|2 - 6 players|
|average 45 minutes|
|Published in 1977|
|View on boardgamegeek.com|
Coming in a very awkward-sized box (42 x 42 x 3 cm), this is a distant relative of Scrabble. The 19x19 board is colored in two distinct areas, the central lozenge (just reaching the edges) being called the arena. The squares are sprinkled with numbers, of values increasing near the outer corners. The players have sets of 18 (for the two-player game) clear and smoked plastic of tangram shapes, some of which have a 2 or 3 over a certain square. Starting in the center, the players lay their pieces so as to score, adjacent to an existing piece.
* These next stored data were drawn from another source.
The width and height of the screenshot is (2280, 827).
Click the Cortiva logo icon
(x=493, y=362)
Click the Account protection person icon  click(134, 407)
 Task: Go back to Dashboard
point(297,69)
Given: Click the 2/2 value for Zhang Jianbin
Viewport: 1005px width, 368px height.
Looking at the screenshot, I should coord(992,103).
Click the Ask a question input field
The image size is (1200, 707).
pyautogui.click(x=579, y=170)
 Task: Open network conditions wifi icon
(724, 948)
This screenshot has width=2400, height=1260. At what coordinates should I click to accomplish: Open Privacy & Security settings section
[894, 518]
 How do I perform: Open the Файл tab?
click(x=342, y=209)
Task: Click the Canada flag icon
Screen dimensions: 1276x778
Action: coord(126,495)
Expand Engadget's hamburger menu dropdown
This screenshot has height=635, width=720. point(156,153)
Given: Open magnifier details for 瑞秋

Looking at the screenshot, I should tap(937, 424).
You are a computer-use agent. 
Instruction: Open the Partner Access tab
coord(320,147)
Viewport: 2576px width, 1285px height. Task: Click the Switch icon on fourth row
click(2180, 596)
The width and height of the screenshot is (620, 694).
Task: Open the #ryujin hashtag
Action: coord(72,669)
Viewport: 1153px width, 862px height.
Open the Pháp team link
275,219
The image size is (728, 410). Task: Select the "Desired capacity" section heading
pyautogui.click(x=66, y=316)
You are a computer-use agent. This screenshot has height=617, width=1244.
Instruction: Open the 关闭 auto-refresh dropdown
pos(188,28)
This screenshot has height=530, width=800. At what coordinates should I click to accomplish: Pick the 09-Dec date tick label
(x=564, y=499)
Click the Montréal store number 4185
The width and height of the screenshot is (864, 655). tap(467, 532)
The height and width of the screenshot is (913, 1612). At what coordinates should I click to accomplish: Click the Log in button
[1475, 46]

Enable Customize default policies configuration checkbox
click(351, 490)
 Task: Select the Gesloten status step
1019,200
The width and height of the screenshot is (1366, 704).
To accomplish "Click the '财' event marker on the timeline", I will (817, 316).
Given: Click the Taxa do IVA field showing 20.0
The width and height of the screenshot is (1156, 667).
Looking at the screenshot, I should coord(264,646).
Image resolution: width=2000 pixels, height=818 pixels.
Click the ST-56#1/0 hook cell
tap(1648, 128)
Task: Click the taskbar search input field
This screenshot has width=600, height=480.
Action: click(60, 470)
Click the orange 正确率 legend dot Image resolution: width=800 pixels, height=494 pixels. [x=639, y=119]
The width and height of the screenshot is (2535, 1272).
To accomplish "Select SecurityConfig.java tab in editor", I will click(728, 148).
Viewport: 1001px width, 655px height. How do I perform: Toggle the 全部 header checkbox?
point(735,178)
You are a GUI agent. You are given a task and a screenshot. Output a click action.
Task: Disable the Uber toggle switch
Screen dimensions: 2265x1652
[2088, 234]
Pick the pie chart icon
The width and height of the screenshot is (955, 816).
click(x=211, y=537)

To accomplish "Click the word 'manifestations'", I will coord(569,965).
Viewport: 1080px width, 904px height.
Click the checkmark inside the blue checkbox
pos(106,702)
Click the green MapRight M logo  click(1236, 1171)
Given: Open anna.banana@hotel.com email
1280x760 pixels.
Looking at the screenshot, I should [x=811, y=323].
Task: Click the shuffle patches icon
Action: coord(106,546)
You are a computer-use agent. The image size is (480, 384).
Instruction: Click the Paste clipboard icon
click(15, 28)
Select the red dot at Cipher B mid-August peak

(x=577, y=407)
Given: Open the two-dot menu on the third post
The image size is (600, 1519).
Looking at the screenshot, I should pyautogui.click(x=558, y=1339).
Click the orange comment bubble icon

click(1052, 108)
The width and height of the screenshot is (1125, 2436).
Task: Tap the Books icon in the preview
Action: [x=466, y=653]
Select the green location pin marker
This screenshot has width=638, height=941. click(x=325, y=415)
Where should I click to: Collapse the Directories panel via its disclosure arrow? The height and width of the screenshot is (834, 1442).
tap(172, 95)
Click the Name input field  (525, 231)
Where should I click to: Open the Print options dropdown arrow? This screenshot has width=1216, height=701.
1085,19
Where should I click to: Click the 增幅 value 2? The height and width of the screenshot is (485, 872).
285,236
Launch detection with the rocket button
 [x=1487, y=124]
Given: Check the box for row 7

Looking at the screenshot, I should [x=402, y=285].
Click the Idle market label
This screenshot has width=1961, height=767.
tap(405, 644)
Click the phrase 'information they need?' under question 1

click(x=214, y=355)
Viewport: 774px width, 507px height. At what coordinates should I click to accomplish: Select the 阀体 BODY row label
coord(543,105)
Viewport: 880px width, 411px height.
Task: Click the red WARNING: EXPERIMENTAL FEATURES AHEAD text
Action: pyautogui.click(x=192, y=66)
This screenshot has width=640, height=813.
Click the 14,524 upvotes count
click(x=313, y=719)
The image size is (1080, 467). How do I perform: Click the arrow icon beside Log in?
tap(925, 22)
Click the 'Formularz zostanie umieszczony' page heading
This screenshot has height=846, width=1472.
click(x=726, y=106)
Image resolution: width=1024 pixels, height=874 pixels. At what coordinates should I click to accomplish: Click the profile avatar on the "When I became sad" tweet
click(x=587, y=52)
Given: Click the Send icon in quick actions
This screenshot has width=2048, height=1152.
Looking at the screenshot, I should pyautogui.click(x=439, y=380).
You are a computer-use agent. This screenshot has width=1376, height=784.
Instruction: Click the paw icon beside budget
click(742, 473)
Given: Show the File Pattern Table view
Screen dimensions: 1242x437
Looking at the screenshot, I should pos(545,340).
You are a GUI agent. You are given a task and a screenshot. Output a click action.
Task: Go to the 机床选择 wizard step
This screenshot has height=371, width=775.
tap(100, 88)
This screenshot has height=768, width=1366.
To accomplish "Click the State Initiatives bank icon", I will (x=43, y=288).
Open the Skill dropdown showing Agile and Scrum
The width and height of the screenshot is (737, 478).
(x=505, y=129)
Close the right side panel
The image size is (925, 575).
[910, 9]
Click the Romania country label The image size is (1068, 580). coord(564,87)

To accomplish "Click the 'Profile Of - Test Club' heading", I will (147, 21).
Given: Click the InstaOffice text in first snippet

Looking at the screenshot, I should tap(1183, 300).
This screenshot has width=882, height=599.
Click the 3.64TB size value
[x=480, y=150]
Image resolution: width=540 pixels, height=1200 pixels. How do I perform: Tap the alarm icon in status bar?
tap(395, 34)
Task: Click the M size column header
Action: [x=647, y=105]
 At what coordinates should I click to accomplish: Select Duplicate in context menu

A piece normally scores the numbers it covers; if it has a number of its own and that number falls directly over a scoring square, they are multiplied. You can sacrifice a piece by playing it upside down; it scores half (rounding down) and the opponent isn't allowed to play a piece adjacent to the sacrificed piece on his next turn --this is a neat trick when approaching a high-scoring area. You cannot sacrifice on the first turn. You cannot play outside the arena until you've accumulated at least 75 in score. Score is kept with the help of tracking pieces on the outside edges of the game board. The playing tiles come in six different shapes, each with their own name: The Eye (covers 1 square); The Rod (covers 2 squares); The Quoin or Corner(covers 3 squares); The Snake (covers 4 squares); The Door (covers 5 squares); The Gun (covers 6 squares).